We Energies contends the fixed rate hike will ensure that customers who use less energy pay their fair share toward maintaining the utility's infrastructure.

The PSC vote was 2-1, with Chairman Phil Montgomery and Commissioner Ellen Nowak agreeing the increase is justified. Commissioner Eric Callisto disagreed, saying the agency is supposed to protect rate payers, including those who reduce their usage.

On Thursday, a small group staged a last-ditch effort in opposition to We Energies proposal on the steps of the Milwaukee County Courthouse.

Jackie Ivy was layered against the cold, yet still shivering – while waiting for the crowd that didn’t appear. Never mind, she says. Ivy still states her opinion.

She says many people she knows can’t afford the fixed rate change.

“The city of Milwaukee is mostly made up of low-income people of color, mostly on fixed income and every year there are long lines before day light asking for federal assistance to help pay this outrageous energy bills, we need to re-look at that based on people’s income,” Ivy says.

Elizabeth Ward also seemed undaunted by the small turnout at 9th and Wells. She represents the recently-formed Alliance for Fair Utilities.

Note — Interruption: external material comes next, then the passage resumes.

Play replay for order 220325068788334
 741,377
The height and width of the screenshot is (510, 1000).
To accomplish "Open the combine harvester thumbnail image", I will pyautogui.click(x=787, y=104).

Ward says it’s comprised of more than a dozen diverse groups – ranging from health to environment, to oppose We Energies increases, "we’re really hoping today this puts a voice to some of those people who will be impacted."

The demonstrators also oppose the utility’s plan to hike costs on people investing in their own energy systems, such as solar.

Joyce Ellwanger spoke on behalf of Milwaukee Inner-city Congregations Allied for Hope.

“People who conserve energy should be rewarded not punished; if businesses that use large amounts of energy are to be rewarded, it should not be on the backs of poor households and those who practice responsible renewable energy practices,” Ellwanger says.

We Energies spokesperson Jessica Williamson says the utiility has heard and responded to the arguments for months, “Well, first I would say low income customers are not necessarily low energy users as well – so that’s just an important point to make. But really what we’re requesting is about fairness for all customers.”

Williamson says the utility listened to its customers during the rate change process, including those who create their own power, “and you know we’ve made the decision after speaking with these customers – they’ve made investments in wind and solar systems and so we are proposing basically those customers would see no change for some time. And again, it’s about fairness moving forward.”

Both the city and county of Milwaukee passed resolutions opposing We Energies proposals – saying the increases will burden both constituents and local governments.